▶ **Document segment**

** Begin **

COFFEE HOLDING CO., INC.

NOTES TO CONDENSED CONSOLIDATED FINANCIAL STATEMENTS

(UNAUDITED)

 

NOTE 2 - BASIS OF PRESENTATION AND SUMMARY OF SIGNIFICANT ACCOUNTING POLICIES

 

Basis of Presentation

 

The Company’s fiscal year ends on October 31 of each calendar year. The accompanying interim condensed consolidated financial statements are unaudited and have been prepared on substantially the same basis as its annual consolidated financial statements for the fiscal year ended October 31, 2025. In the opinion of the Company’s management, these interim condensed consolidated financial statements reflect all adjustments (consisting only of normal recurring adjustments) considered necessary for a fair statement of its financial position, results of operations and cash flows for the periods presented. The preparation of financial statements in conformity with generally accepted accounting principles requires management to make estimates and assumptions that affect the reported amounts of assets and liabilities and disclosure of contingent assets and liabilities at the date of the condensed consolidated financial statements and the reported amounts of revenue and expenses during the reporting periods. Actual results could differ from these estimates. The October 31, 2025 year-end condensed consolidated balance sheet data in this document was derived from audited consolidated financial statements. These condensed consolidated financial statements and notes included in this quarterly report on Form 10-Q does not include all disclosures required by U.S. generally accepted accounting principles (“U.S. GAAP”) and should be read in conjunction with the Company’s audited consolidated financial statements as of and for the year ended October 31, 2025 and notes thereto included in the Company’s fiscal 2025 Annual Report on Form 10-K, filed with the Securities and Exchange Commission (“SEC”) on January 28, 2026 (the “2025 Annual Report”). The results of operations and cash flows for the interim periods included in these condensed consolidated financial statements are not necessarily indicative of the results to be expected for any future period or the entire fiscal year.

** End **

▶ **Information provided**

** Begin **

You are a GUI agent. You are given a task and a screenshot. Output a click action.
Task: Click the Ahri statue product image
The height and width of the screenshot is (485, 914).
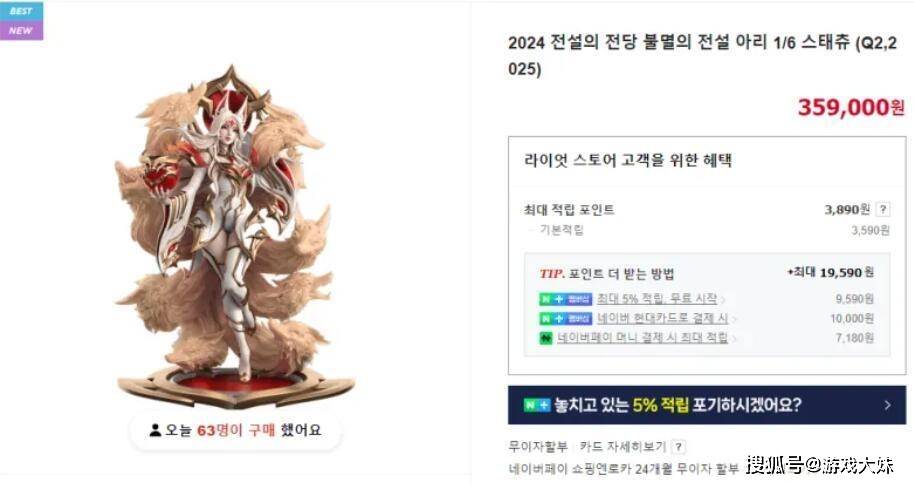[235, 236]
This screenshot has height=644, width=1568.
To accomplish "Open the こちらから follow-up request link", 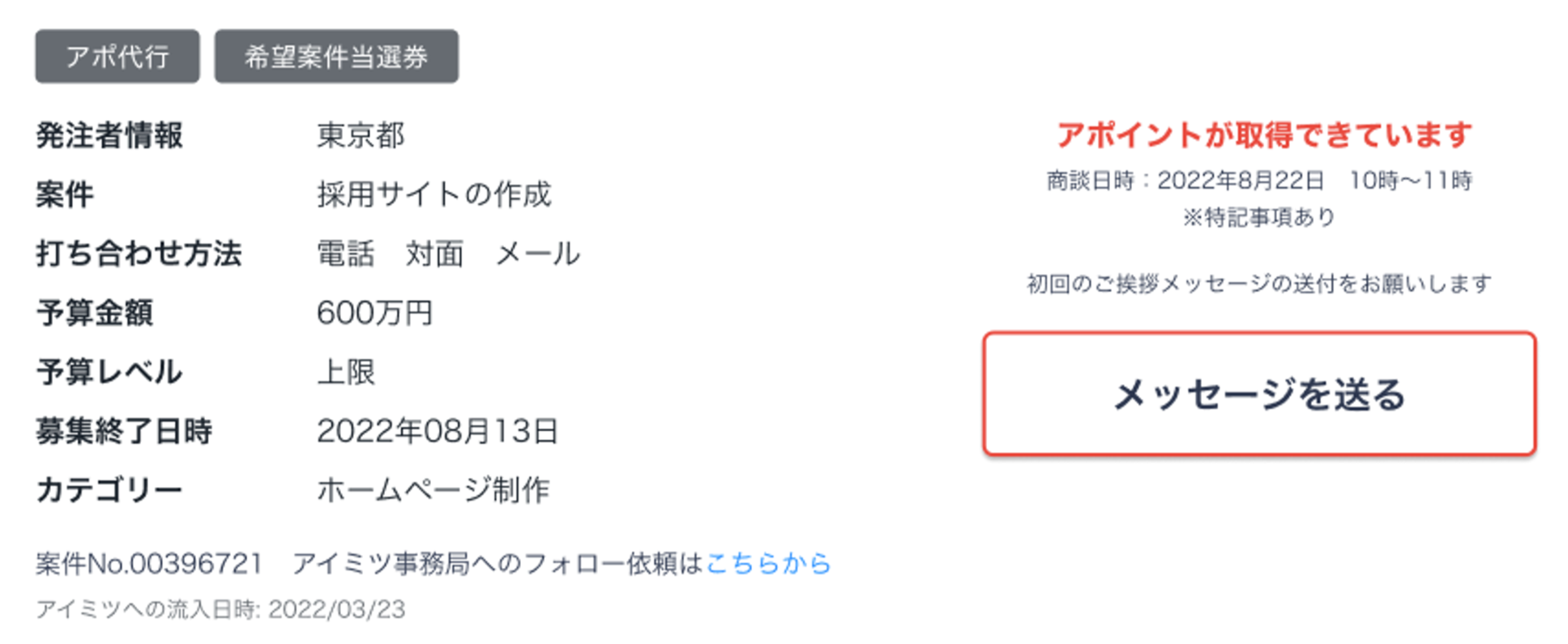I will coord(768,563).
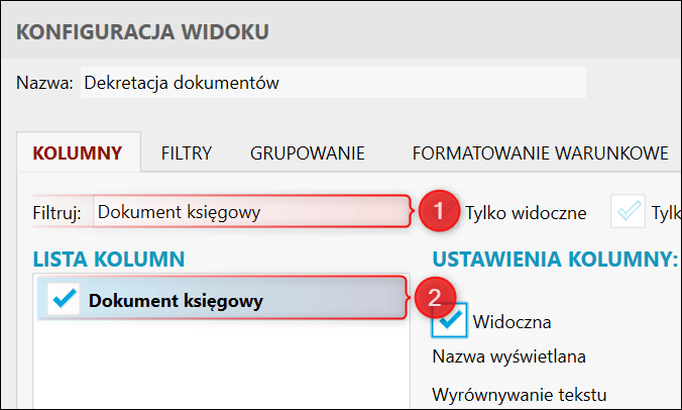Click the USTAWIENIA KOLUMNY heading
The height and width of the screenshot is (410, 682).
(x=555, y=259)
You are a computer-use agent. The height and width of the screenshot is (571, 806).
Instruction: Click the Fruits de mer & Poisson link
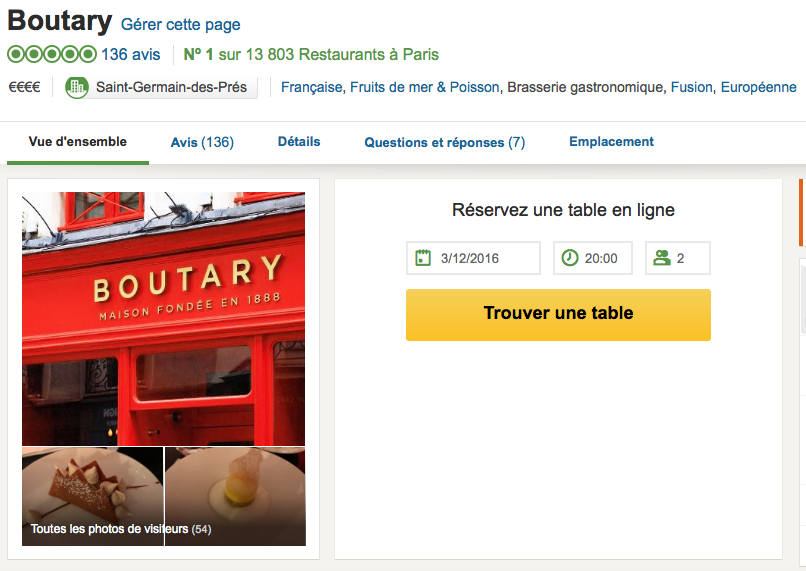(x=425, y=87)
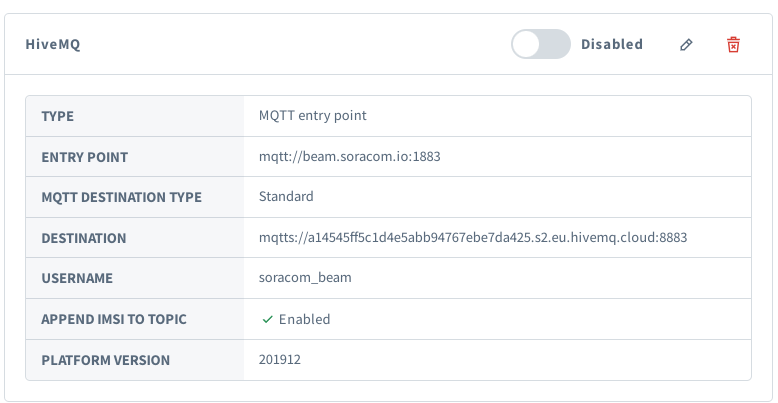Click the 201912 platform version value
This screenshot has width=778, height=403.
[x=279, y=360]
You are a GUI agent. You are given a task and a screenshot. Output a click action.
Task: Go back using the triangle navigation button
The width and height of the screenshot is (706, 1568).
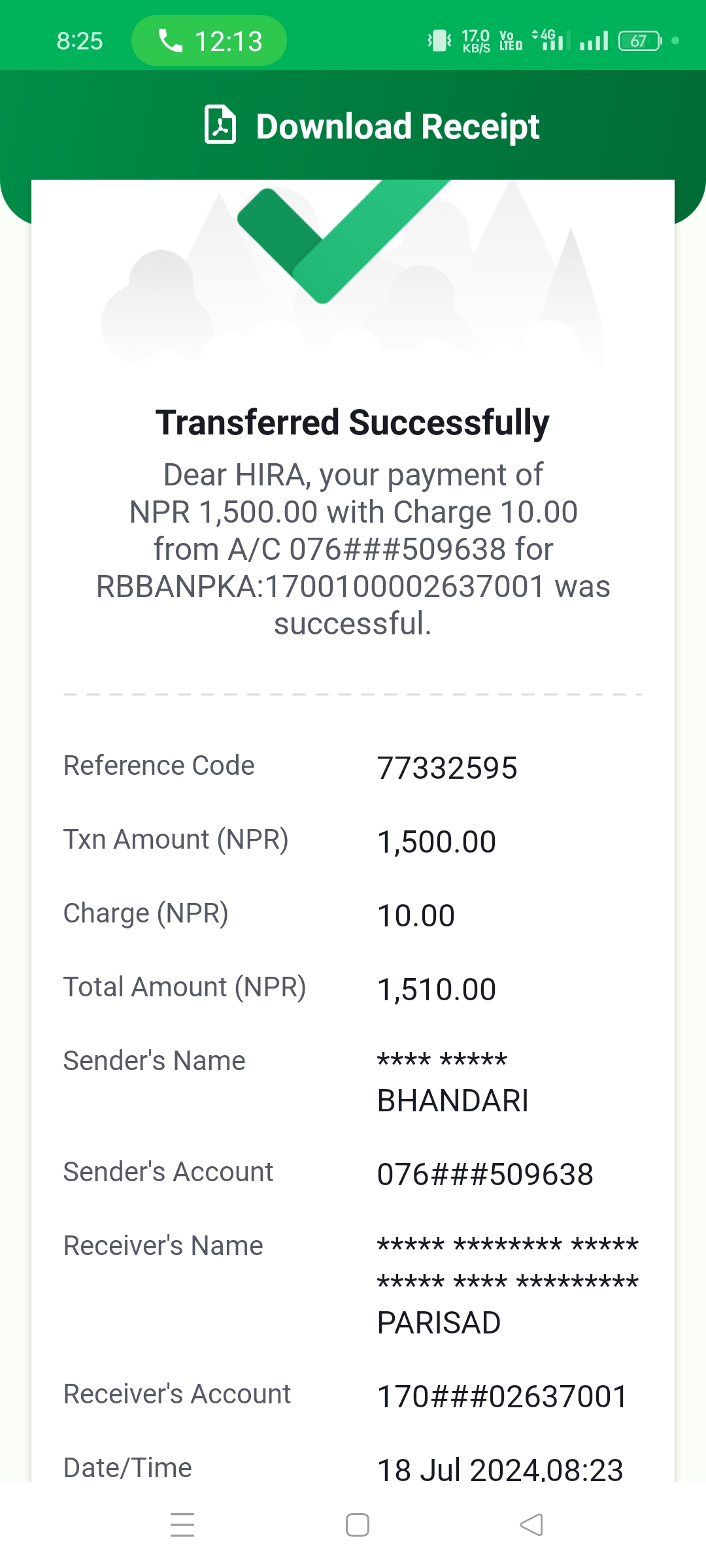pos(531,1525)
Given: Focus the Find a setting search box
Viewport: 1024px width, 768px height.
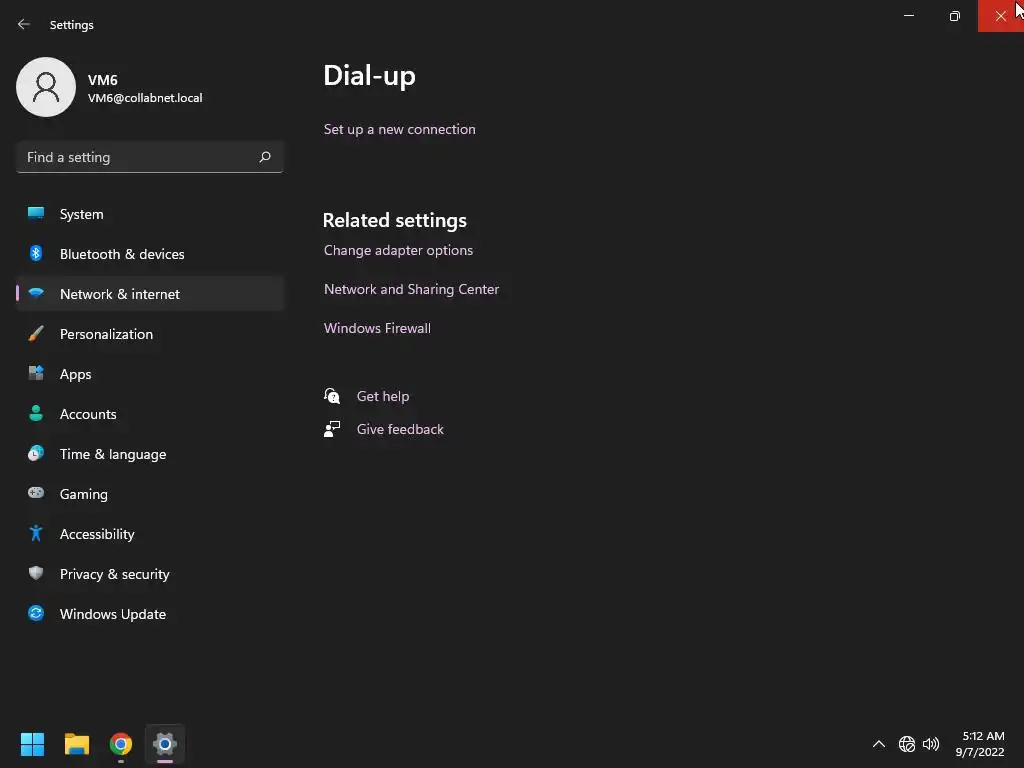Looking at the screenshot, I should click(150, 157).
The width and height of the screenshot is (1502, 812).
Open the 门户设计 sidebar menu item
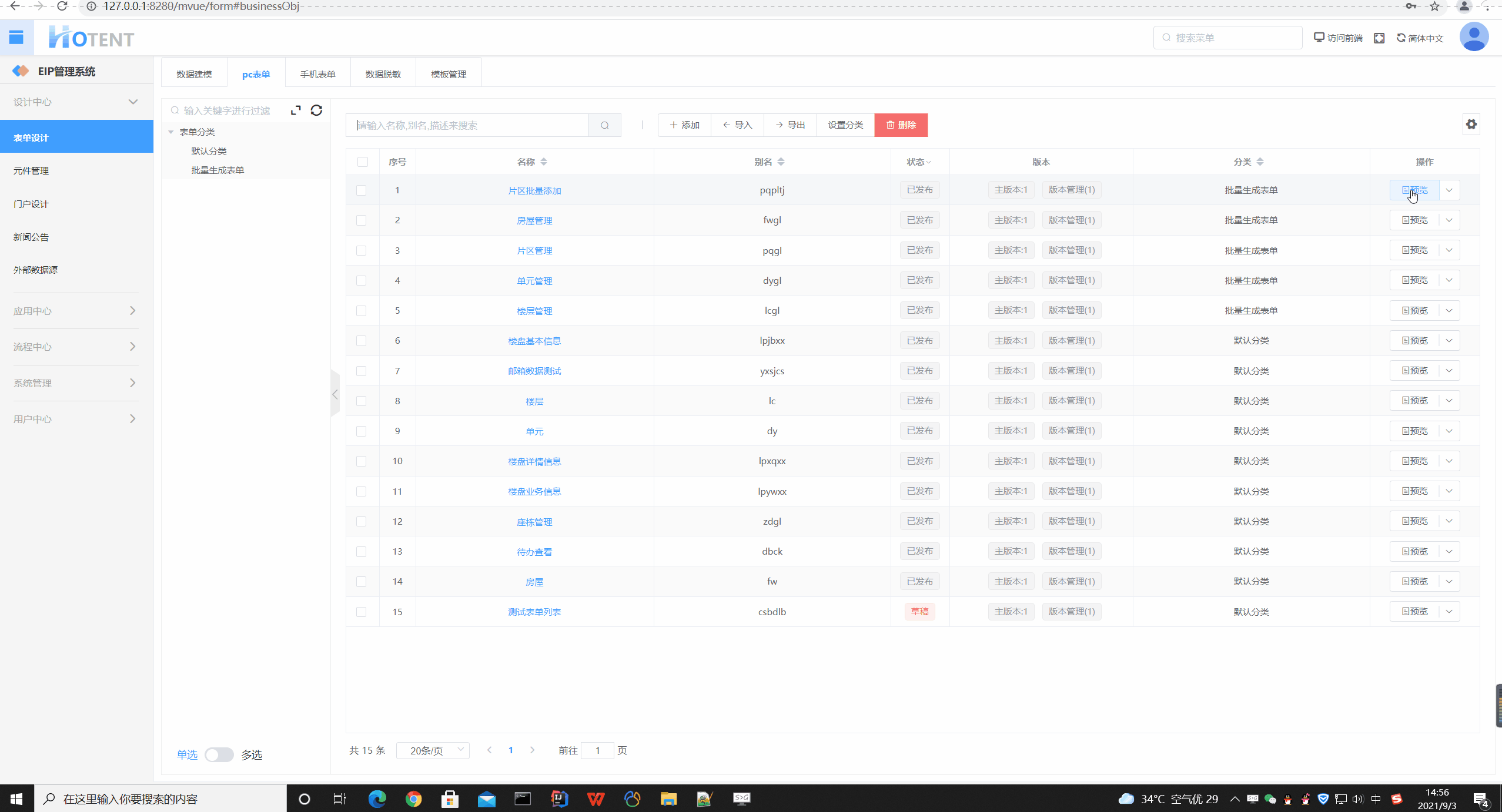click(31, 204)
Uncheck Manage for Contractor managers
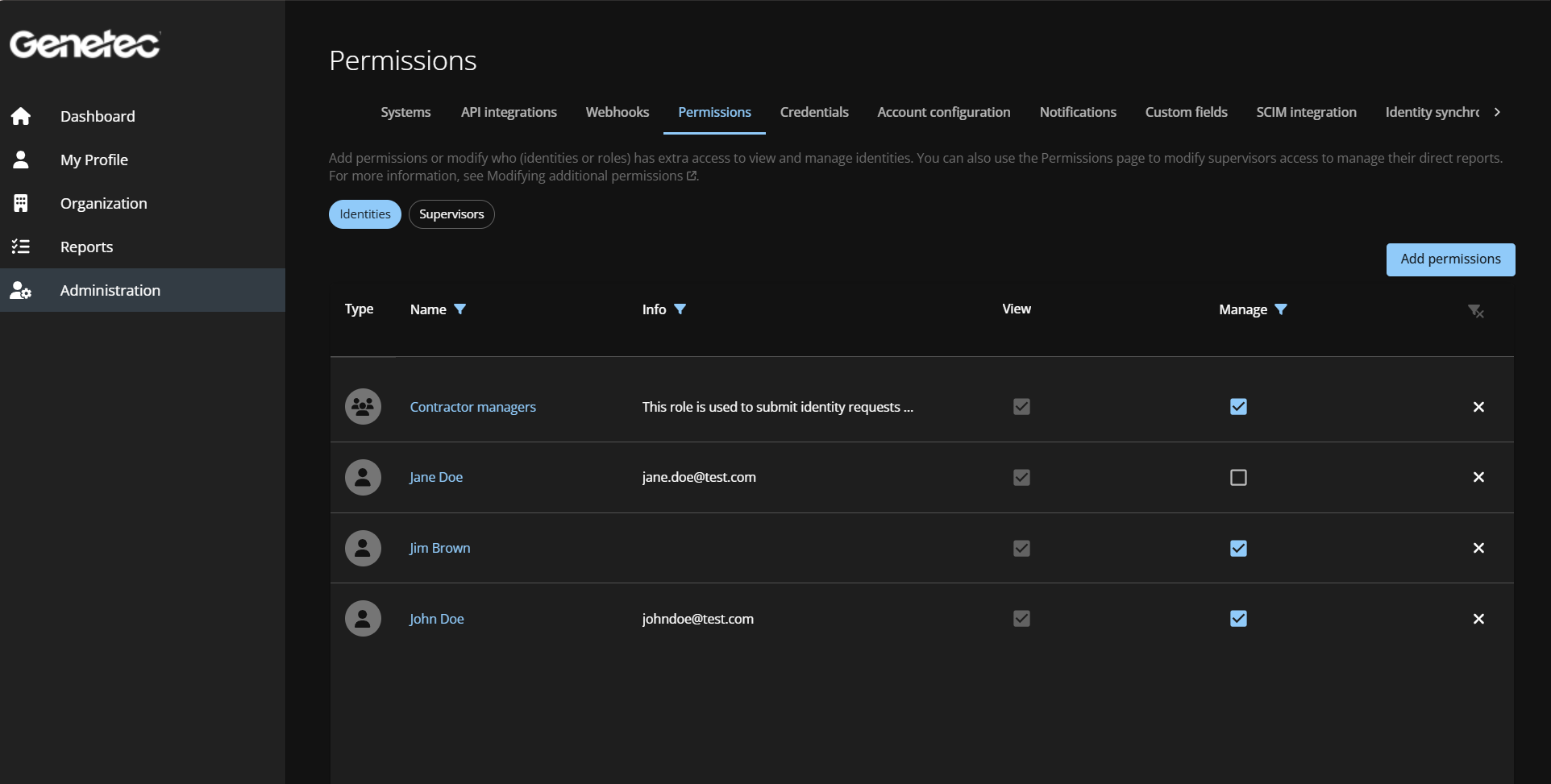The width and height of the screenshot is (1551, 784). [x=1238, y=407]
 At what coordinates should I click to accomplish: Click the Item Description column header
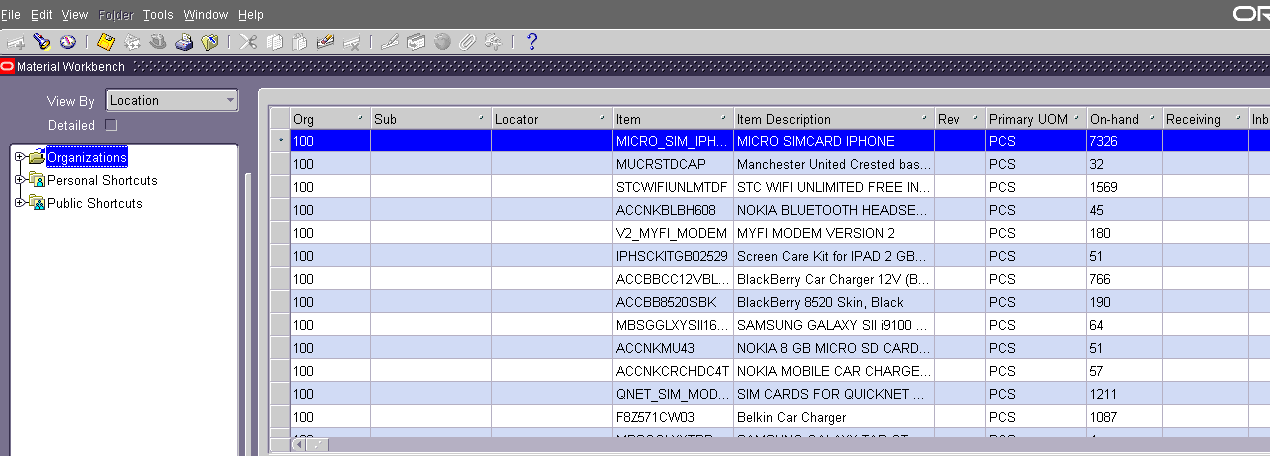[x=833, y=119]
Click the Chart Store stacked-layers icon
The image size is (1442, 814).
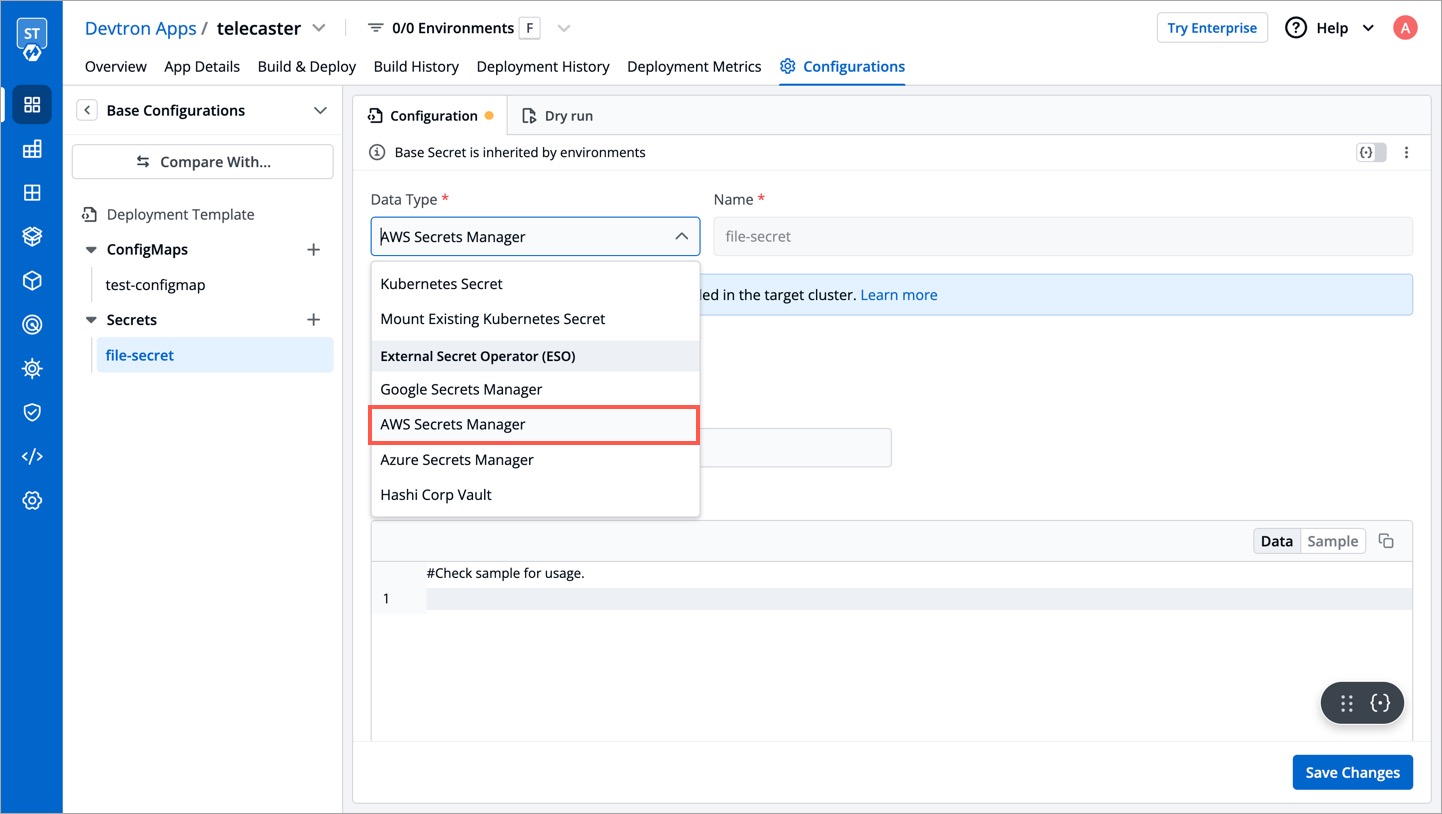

** End **

▶ **Requirements**
Carry on with the Coffee Holding note on basis of presentation and accounting policies, writing what comes after its final sentence.

▶ **Answer below**
 

The condensed consolidated financial statements include the accounts of the Company, the Company’s subsidiaries, Organic Products Trading Company, LLC (“OPTCO”), Sonofresco, LLC (“SONO”), Comfort Foods, Inc., and Second Empire, LLC (“Second Empire”). All significant inter-company balances and transactions have been eliminated in consolidation. The consolidated financial statements have been prepared in accordance with US GAAP and comply with SEC reporting requirements.

 

Significant Accounting Policies

 

The significant accounting policies used in the preparation of these condensed consolidated financial statements are disclosed in the Company’s 2025 Annual Report, and there have been no changes to the Company’s significant accounting policies during the three months ended January 31, 2026.

 

Revenue Recognition

 

The Company recognizes revenue in accordance with the five-step model as prescribed by the Financial Accounting Standards Board (“FASB”) Accounting Codification (“ASC”) Topic 606 (“ASC 606”) in which the Company evaluates the transfer of promised goods or services and recognizes revenue when its customer obtains control of promised goods or services in an amount that reflects the consideration which the Company expects to be entitled to receive in exchange for those goods or services. To determine revenue recognition for the arrangements that the Company determines are within the scope of ASC 606, the Company performs the following five steps: (1) identify the contract(s) with a customer, (2) identify the performance obligations in the contract, (3) determine the transaction price, (4) allocate the transaction price to the performance obligations in the contract and (5) recognize revenue when (or as) the entity satisfies a performance obligation.

 

Equity Investments

 

The Company accounts for its investment in equity securities in accordance with ASC 321, Investments—Equity Securities. The investment represents a noncontrolling ownership interest in a privately held company and does not provide the Company with the ability to exercise significant influence over the investee.

 

Because the investment does not have a readily determinable fair value, it is accounted for using the measurement alternative, under which the investment is recorded at cost, less impairment, if any, and adjusted for observable price changes in orderly transactions for identical or similar investments of the same issuer. The Company evaluates the investment for impairment or observable price changes each reporting period. Any impairment losses or adjustments resulting from observable price changes are recognized in earnings.

 

8
 

 

COFFEE HOLDING CO., INC.

NOTES TO CONDENSED CONSOLIDATED FINANCIAL STATEMENTS

(UNAUDITED)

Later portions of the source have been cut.